Application of colorectal cancer organoid-on-a-chip in the tumor microenvironment, cancer drug development and drug screening

Colorectal cancer is now the third leading cause of cancer-related death in women and men in US, primarily due to the high incidence of cancer metastasis and chemotherapeutic treatment inefficiency. Access to high-quality, physiologically relevant in vitro cancer models are therefore essential for evaluating the efficacy of compounds, identifying drug resistance mechanisms, and exploring therapeutic targets. 

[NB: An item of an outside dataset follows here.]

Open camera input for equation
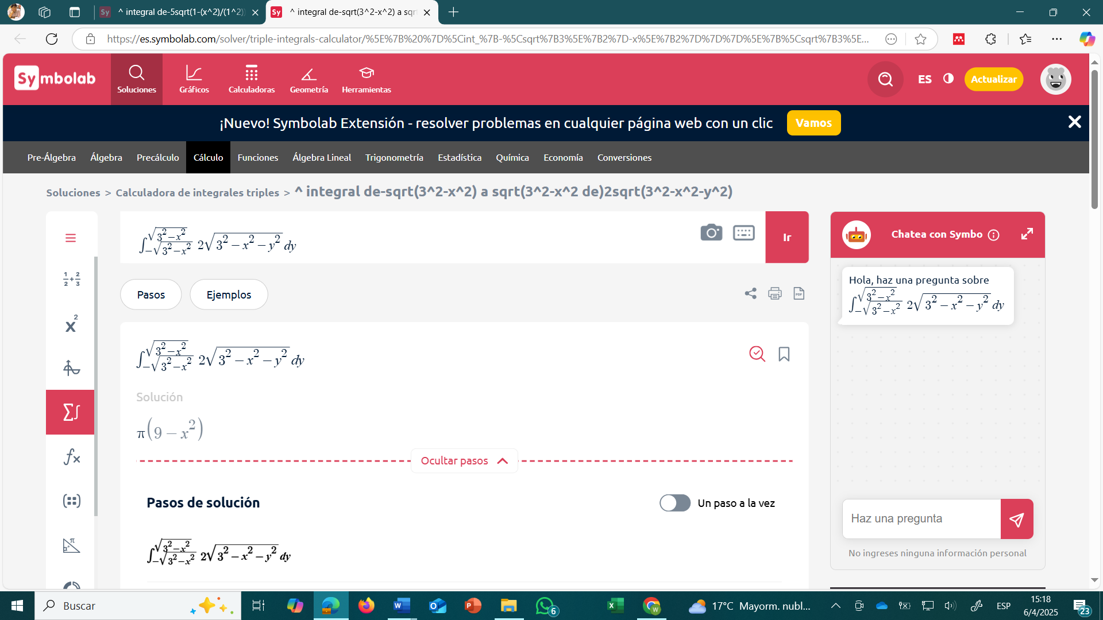1103x620 pixels. pyautogui.click(x=711, y=233)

The development of advanced in vitro models has been critical in improving cancer drug screening. Widely used traditional 2-D cell cultures have many limitations, such as the absence of tumor heterogeneity, lack of tumor microenvironment complexity, and lack of 3-D architecture. In contrast, cancer organoid models more closely mimic the structure of tumors in vivo, including cell-cell and cell-matrix interactions, and allow for the creation of drug-resistance niches. Here, we propose that the most promising approachable models are cancer organoid-on-a-chip models, which combine 3-D cancer organoids with microfluidic devices. These systems provide the tumor microenvironment and organ-level physiological responses, providing a more accurate and controlled environment for drug testing. The fluidic microenvironment allows for dynamic, real-time drug exposure to tumor cells, more accurately reflecting physiological drug exposure in human patients. 

To support the development of cancer organoid-on-a-chip models, ATCC provides over 300 next-generation cancer models, including 78 expanded colorectal cancer organoids, developed by the Human Cancer Models Initiative (HCMI) for academic and commercial use. These models are manufactured, characterized, and validated at ATCC and provide essential tools for aiding cancer research and drug discovery. 

In this study, we used the colorectal cancer organoids from our HCMI collection to demonstrate that colorectal cancer organoid-on-a-chip models can be used for drug sensitivity testing by delivering compounds to in vitro cancer models under conditions that replicate real physiological drug exposure. Our data suggest that this novel tumoroid-on-a-chip microfluidic system successfully mimics the tumor microenvironment and the complex organ-level physiological and pharmacological responses.